* _Problem requirements_:
Apart from the images, repeat the data below exactly as written.

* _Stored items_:
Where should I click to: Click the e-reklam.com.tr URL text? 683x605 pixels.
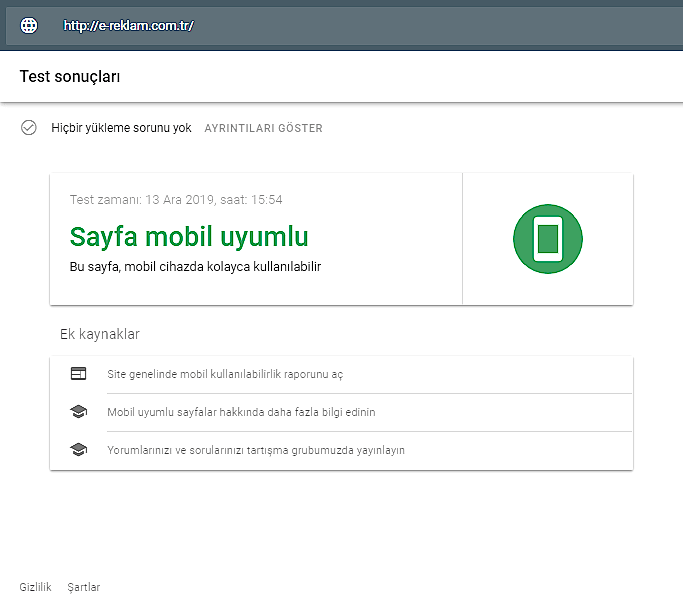(x=128, y=26)
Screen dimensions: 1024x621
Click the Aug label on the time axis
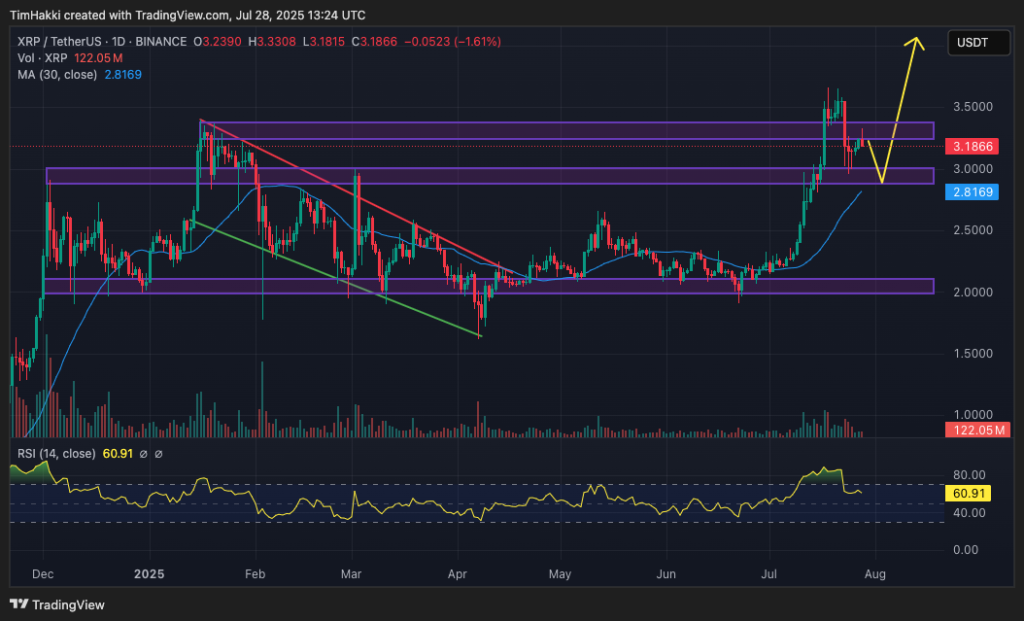(875, 575)
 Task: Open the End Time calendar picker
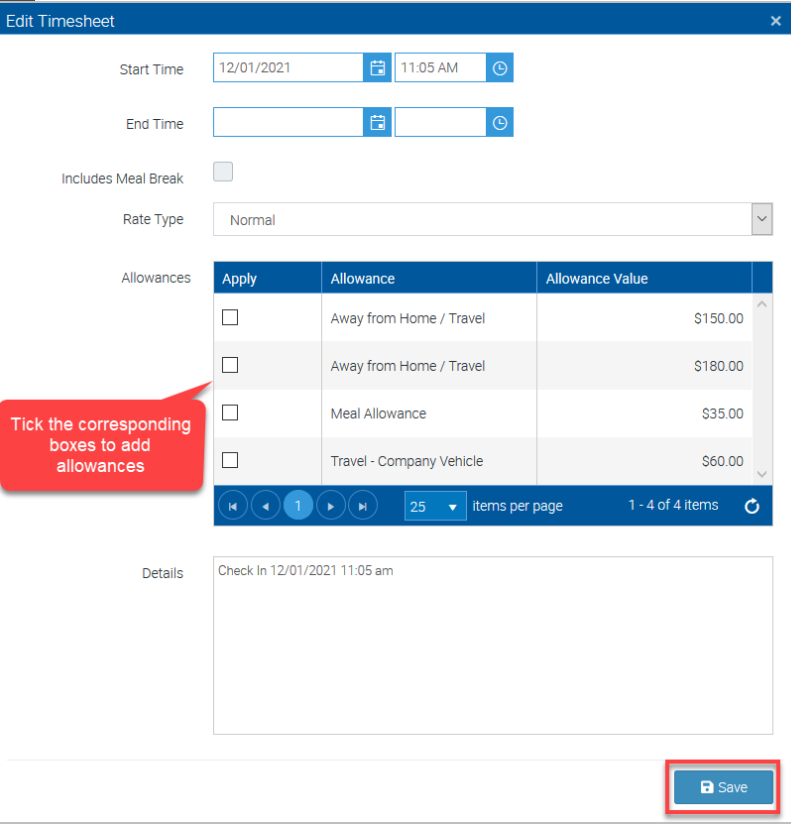(x=377, y=123)
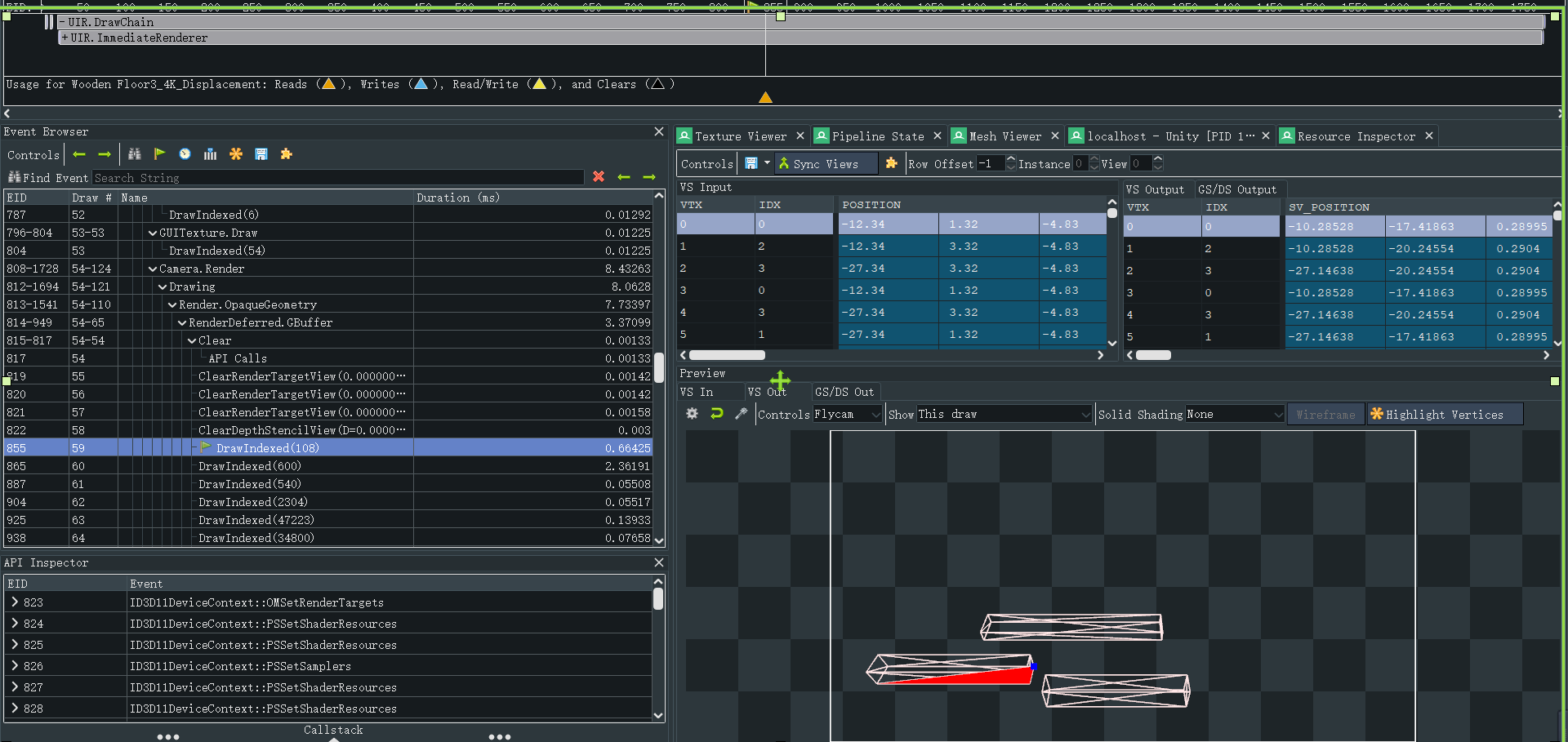Switch to the Texture Viewer tab
1568x742 pixels.
[x=740, y=136]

* _The completed task_:
Where should I click to: Click the e-reklam.com.tr URL text? 683x605 pixels.
(x=128, y=26)
Screen dimensions: 1024x621
Click the Aug label on the time axis
(875, 575)
 Task: Open the End Time calendar picker
(x=377, y=123)
Switch to the Texture Viewer tab
1568x742 pixels.
[x=740, y=136]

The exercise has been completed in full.